[WORKING DATA]:
====

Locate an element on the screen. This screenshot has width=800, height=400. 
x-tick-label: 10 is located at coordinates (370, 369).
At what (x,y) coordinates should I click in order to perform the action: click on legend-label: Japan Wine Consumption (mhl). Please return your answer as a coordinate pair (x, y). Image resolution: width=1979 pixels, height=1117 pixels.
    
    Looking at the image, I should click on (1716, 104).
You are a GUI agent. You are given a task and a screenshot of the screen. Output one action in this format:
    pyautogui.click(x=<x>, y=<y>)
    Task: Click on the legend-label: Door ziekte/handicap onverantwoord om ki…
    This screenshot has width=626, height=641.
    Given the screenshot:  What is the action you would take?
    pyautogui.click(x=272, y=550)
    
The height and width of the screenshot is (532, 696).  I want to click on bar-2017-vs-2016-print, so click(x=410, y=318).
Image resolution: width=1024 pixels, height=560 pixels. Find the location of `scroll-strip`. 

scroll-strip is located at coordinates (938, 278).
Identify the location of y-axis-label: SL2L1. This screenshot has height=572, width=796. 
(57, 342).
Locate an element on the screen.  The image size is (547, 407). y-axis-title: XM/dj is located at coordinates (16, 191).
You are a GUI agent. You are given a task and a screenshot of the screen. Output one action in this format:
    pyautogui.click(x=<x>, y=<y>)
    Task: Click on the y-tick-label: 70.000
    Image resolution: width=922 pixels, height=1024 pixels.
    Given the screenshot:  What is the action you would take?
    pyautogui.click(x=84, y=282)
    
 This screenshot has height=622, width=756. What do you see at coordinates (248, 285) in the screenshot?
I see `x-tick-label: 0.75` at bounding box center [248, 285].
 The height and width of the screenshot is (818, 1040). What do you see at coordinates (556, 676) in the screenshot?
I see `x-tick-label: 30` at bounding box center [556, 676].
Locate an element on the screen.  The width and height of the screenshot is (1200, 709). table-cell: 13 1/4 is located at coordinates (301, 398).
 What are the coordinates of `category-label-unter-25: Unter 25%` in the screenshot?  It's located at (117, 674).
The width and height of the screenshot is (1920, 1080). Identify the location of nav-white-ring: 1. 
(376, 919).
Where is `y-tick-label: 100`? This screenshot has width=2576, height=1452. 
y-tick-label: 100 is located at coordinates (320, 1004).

====

[EXERCISE]: Arrange every line of the data above as a Markdown table with the columns "Row" and "Line", giving each line a row number and omitting blank lines.

[THE COMPLETED TASK]:
| Row | Line |
|---|---|
| 1 | Locate an element on the screen. This screenshot has width=800, height=400.  |
| 2 | x-tick-label: 10 is located at coordinates (370, 369). |
| 3 | At what (x,y) coordinates should I click in order to perform the action: click on legend-label: Japan Wine Consumption (mhl). Please return your answer as a coordinate pair (x, y). Image resolution: width=1979 pixels, height=1117 pixels. |
| 4 |     Looking at the image, I should click on (1716, 104). |
| 5 | You are a GUI agent. You are given a task and a screenshot of the screen. Output one action in this format: |
| 6 |     pyautogui.click(x=<x>, y=<y>) |
| 7 |     Task: Click on the legend-label: Door ziekte/handicap onverantwoord om ki… |
| 8 |     This screenshot has width=626, height=641. |
| 9 |     Given the screenshot:  What is the action you would take? |
| 10 |     pyautogui.click(x=272, y=550) |
| 11 | The height and width of the screenshot is (532, 696).  I want to click on bar-2017-vs-2016-print, so click(x=410, y=318). |
| 12 | Image resolution: width=1024 pixels, height=560 pixels. Find the location of `scroll-strip`.  |
| 13 | scroll-strip is located at coordinates (938, 278). |
| 14 | Identify the location of y-axis-label: SL2L1. This screenshot has height=572, width=796.  |
| 15 | (57, 342). |
| 16 | Locate an element on the screen.  The image size is (547, 407). y-axis-title: XM/dj is located at coordinates (16, 191). |
| 17 | You are a GUI agent. You are given a task and a screenshot of the screen. Output one action in this format: |
| 18 |     pyautogui.click(x=<x>, y=<y>) |
| 19 |     Task: Click on the y-tick-label: 70.000 |
| 20 |     Image resolution: width=922 pixels, height=1024 pixels. |
| 21 |     Given the screenshot:  What is the action you would take? |
| 22 |     pyautogui.click(x=84, y=282) |
| 23 |  This screenshot has height=622, width=756. What do you see at coordinates (248, 285) in the screenshot? |
| 24 | I see `x-tick-label: 0.75` at bounding box center [248, 285]. |
| 25 |  The height and width of the screenshot is (818, 1040). What do you see at coordinates (556, 676) in the screenshot? |
| 26 | I see `x-tick-label: 30` at bounding box center [556, 676]. |
| 27 | Locate an element on the screen.  The width and height of the screenshot is (1200, 709). table-cell: 13 1/4 is located at coordinates (301, 398). |
| 28 |  What are the coordinates of `category-label-unter-25: Unter 25%` in the screenshot?  It's located at (117, 674). |
| 29 | The width and height of the screenshot is (1920, 1080). Identify the location of nav-white-ring: 1.  |
| 30 | (376, 919). |
| 31 | Where is `y-tick-label: 100`? This screenshot has width=2576, height=1452.  |
| 32 | y-tick-label: 100 is located at coordinates (320, 1004). |